COLORADO SPRINGS — September is Suicide Prevention Month, and veteran suicides fell to their lowest level in 12 years in 2019, according to data released by the Department of Veterans Affairs. The VA says in 2018, veterans made up 14 percent of the suicides in America, and even though this number is shrinking, thanks to public attention and prevention efforts, one mother says there's still work to be done
Chanta Vasquez remembers her son fondly. Jionni Vasquez was a 21-year-old Army Specialist who served in the medical field.
"If you ask anyone they will always tell you about that smile that he had, and we knew since he was like four he was going to be in the army," Vasquez said.
Vasquez says she lost her son by suicide in May of 2019. She says there is still a "macho man mentality" in the armed forces, where our soldiers think they have to be strong for everyone, and they end up not taking care of themselves.
"For my son we just didn't know. We just didn't know how his mental health was affecting him," she said.
The veterans crisis line says veterans who are in crisis, may not show symptoms of mental illness, but when they do, those behaviors could indicate a risk of self-harm. These include appearing sad or depressed most of the time, symptoms of PTSD, anger, sadness, mood swings, appetite changes, and trouble sleeping.

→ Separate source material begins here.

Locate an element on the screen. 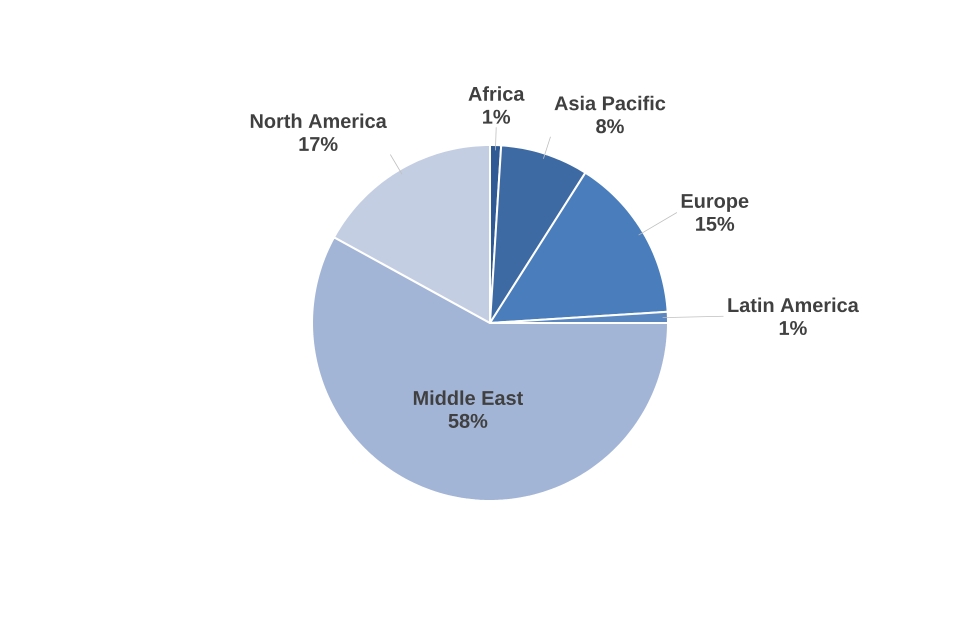  slice-label: Asia Pacific is located at coordinates (610, 103).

Now Vasquez wants to prevent other families from experiencing the same pain.
"Since my son died the biggest thing I wanted to do was live a life that honors his sacrifice, and that includes reaching out to those in any way you can," she said.
Vasquez is also the president of the Pikes Peak American Gold Star Mothers, an organization that gives support and resources to the mothers of those who served in the armed forces, and who died while in combat. The group held a walk for suicide prevention on Saturday.